• _Zu erledigen_
Entnimm dem Forenthread über den einrückenden Hyperlink wortgetreu die Passage, die bei den Worten „# Hyperlink rückt“ beginnt und nach „net fündig geworden.“ endet.
======== Seitenauszug ========
# Hyperlink rückt um 1 blank ein



## BlackMamba (14. März 2005)

Hallo zusammen,
ich arbeite momentan an einer auf Tabellen basierten HP (meine erste)  
Bin soweit auch fertig und wollte zum Schluß noch ein Bild verlinken welches
auf die Index.htm verweist. Das problem was jetzt entsteht ist, dass sich die "Kopfzeile"
nach unten verschiebt. Dieses Prob tritt nur bei der html und nicht bei der htm auf (apache-server)
Per css steuer ich zwar "text-decoration: none;" dies funktioniert auch ausser das mit dem einrücken. Wenn ich den link entferne ist es dann wieder ok!

Hab schon viel gesucht (selfhtml, foren) aber bin net fündig geworden.
http://www.rzh-nds.de
Kann mir jemand helfen?

mfg
BlackMamba


----------



## redlama (14. März 2005)
======== Datensatzauszug ========
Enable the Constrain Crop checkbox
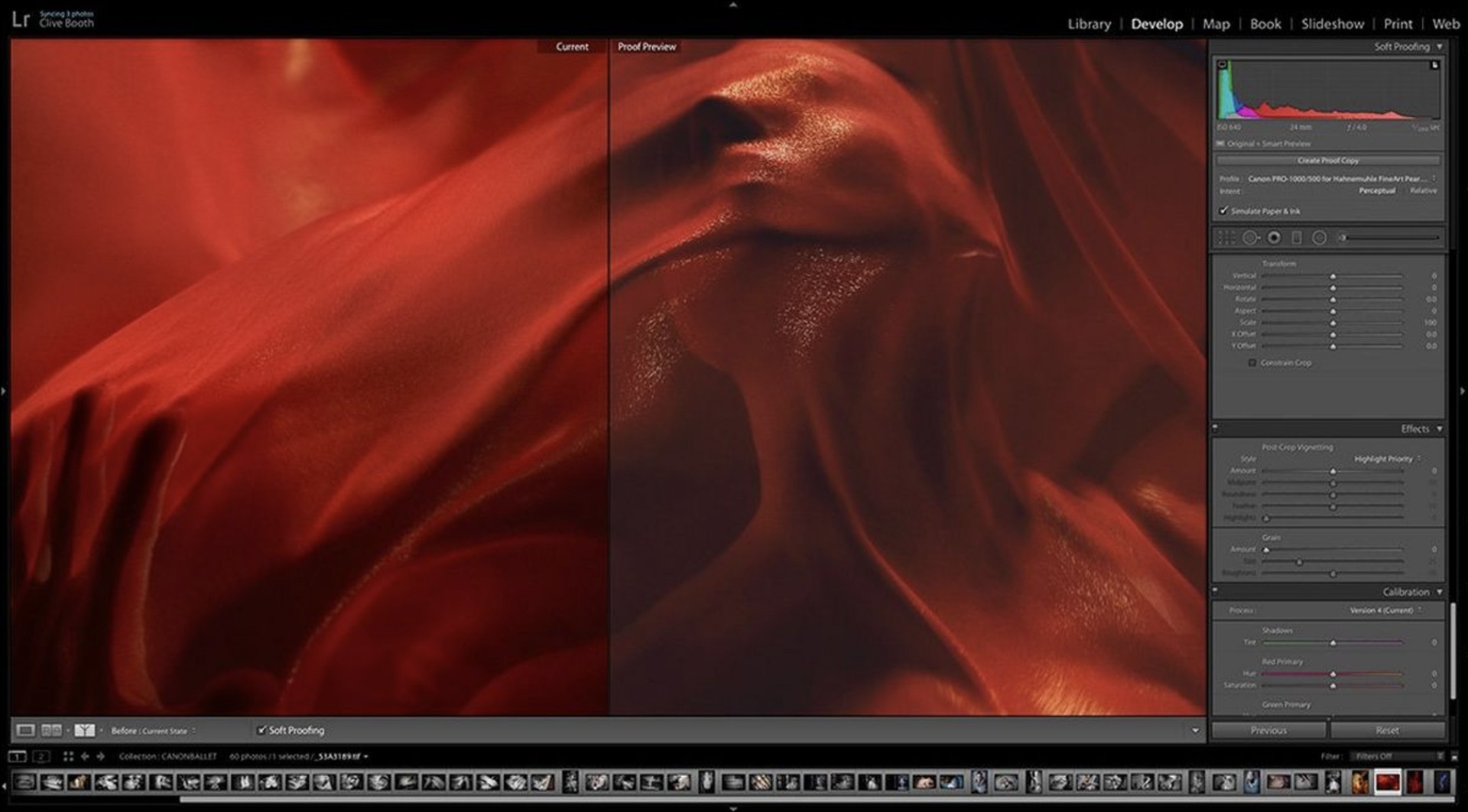Screen dimensions: 1468x812 [x=1252, y=363]
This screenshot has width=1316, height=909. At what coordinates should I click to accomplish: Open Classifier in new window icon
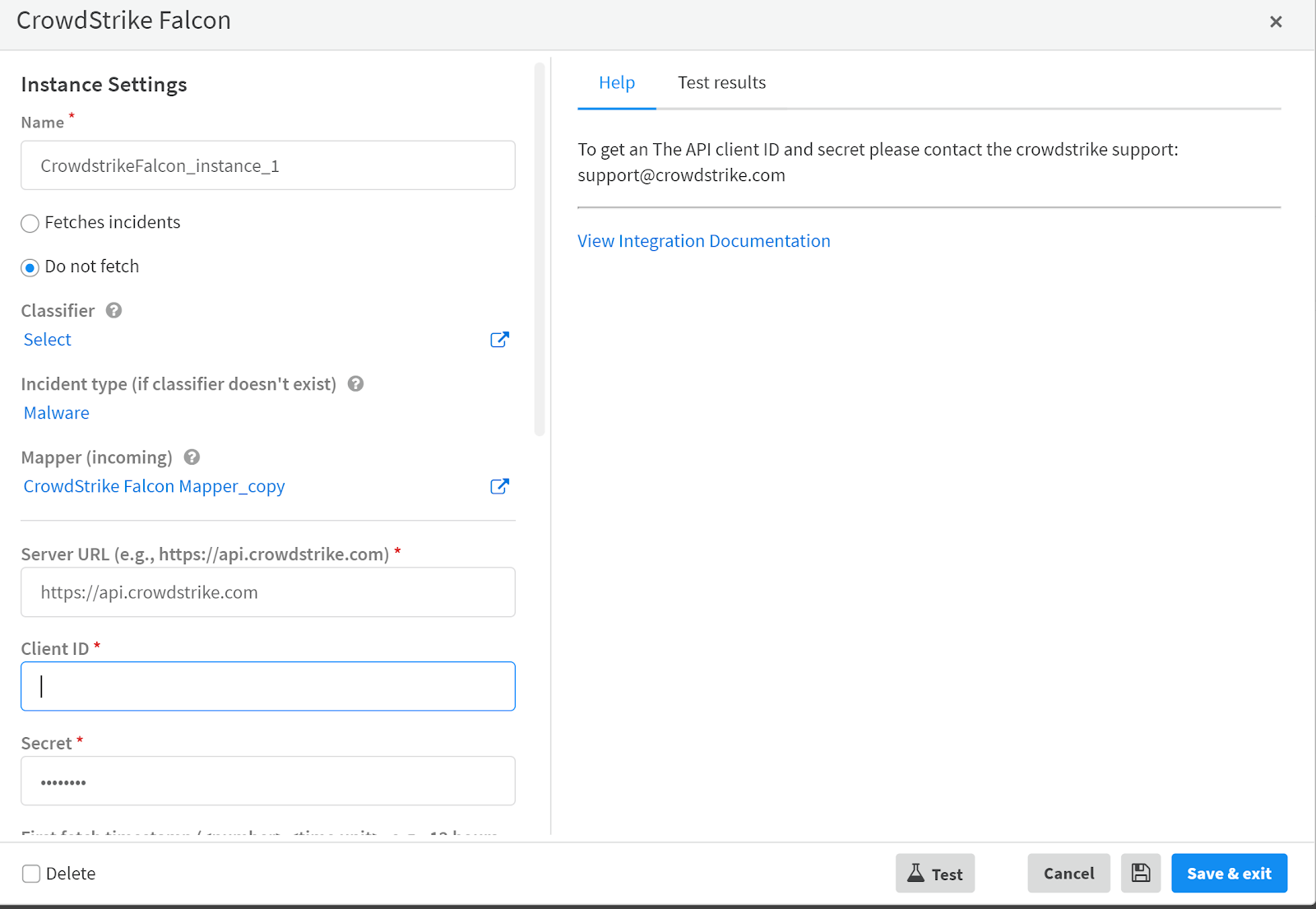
========
• _Gelöste Aufgabe_
# Hyperlink rückt um 1 blank ein



## BlackMamba (14. März 2005)

Hallo zusammen,
ich arbeite momentan an einer auf Tabellen basierten HP (meine erste)  
Bin soweit auch fertig und wollte zum Schluß noch ein Bild verlinken welches
auf die Index.htm verweist. Das problem was jetzt entsteht ist, dass sich die "Kopfzeile"
nach unten verschiebt. Dieses Prob tritt nur bei der html und nicht bei der htm auf (apache-server)
Per css steuer ich zwar "text-decoration: none;" dies funktioniert auch ausser das mit dem einrücken. Wenn ich den link entferne ist es dann wieder ok!

Hab schon viel gesucht (selfhtml, foren) aber bin net fündig geworden.